> [Record extracts]:
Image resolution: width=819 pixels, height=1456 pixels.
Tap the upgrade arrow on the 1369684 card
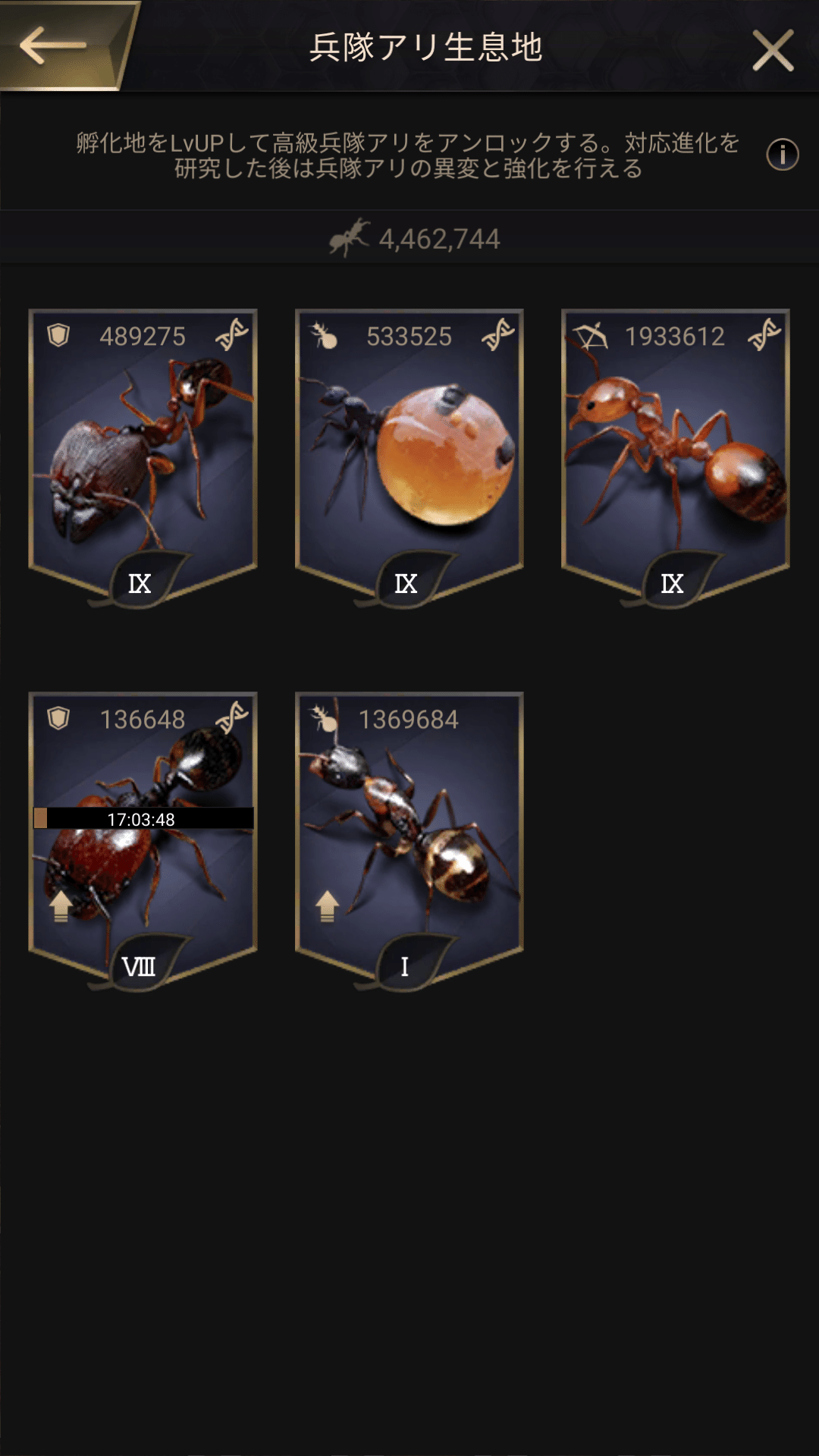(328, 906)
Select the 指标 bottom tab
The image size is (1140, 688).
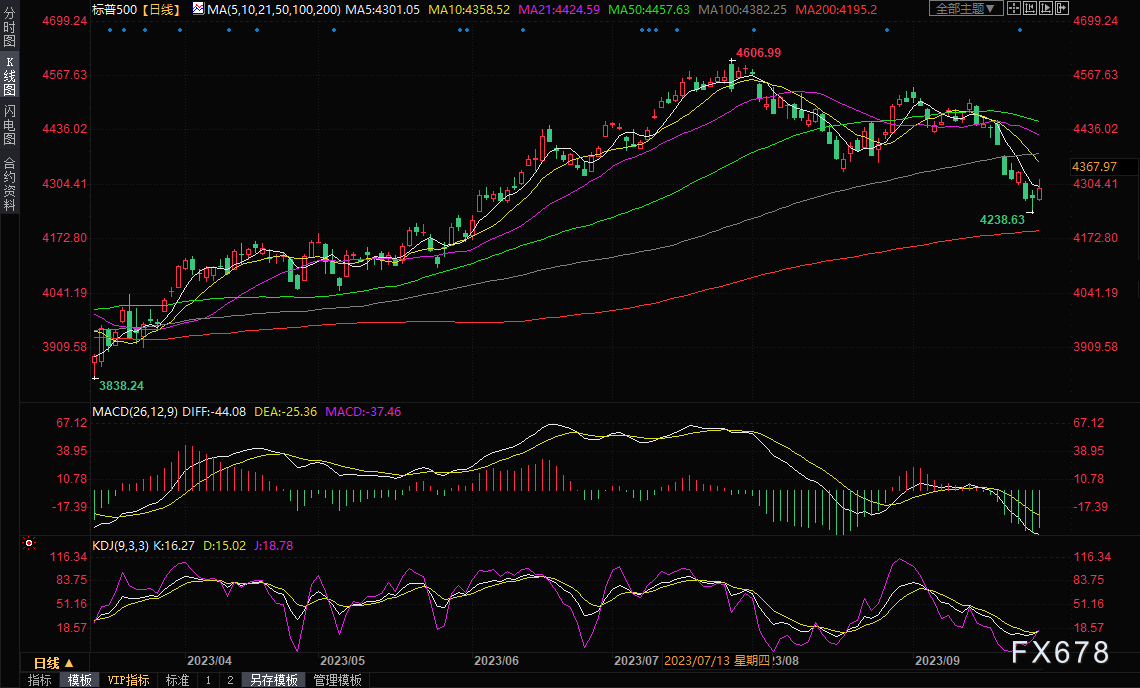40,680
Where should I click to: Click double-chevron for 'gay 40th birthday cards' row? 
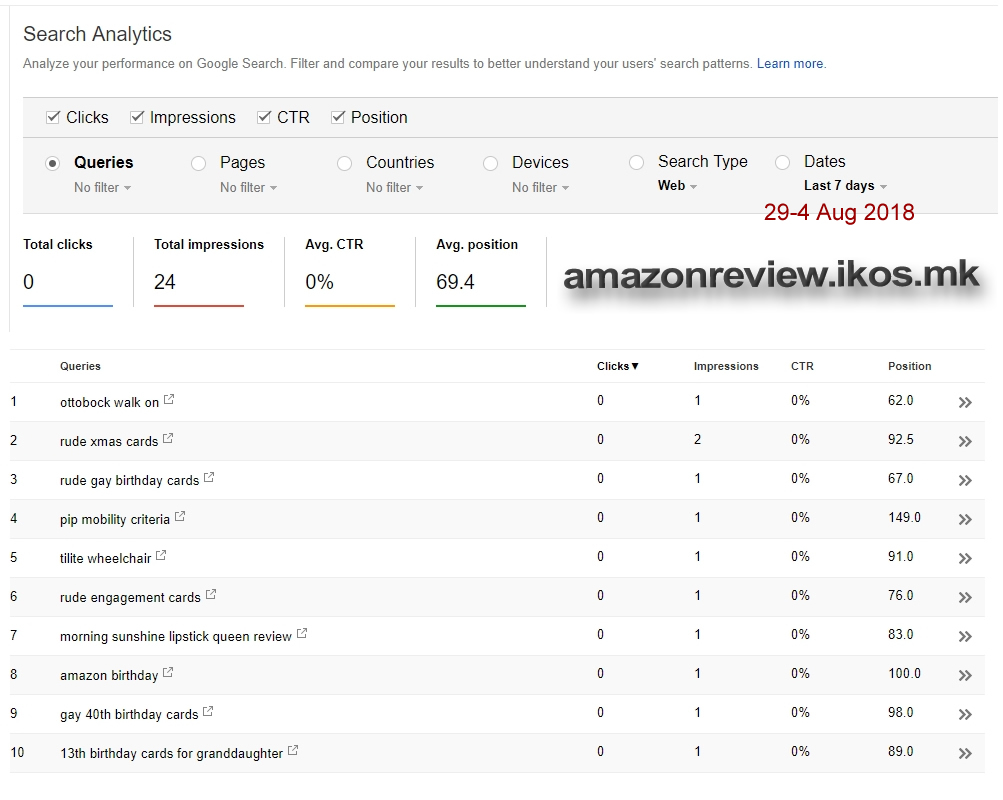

> [Exercise objective]: Exact transcription of the full listing above is required; images do not belong in it.

> [Response for this exercise]:
Image resolution: width=819 pixels, height=1456 pixels.
Tap the upgrade arrow on the 1369684 card
(328, 906)
Select the 指标 bottom tab
The image size is (1140, 688).
40,680
Where should I click to: Click double-chevron for 'gay 40th birthday cards' row? 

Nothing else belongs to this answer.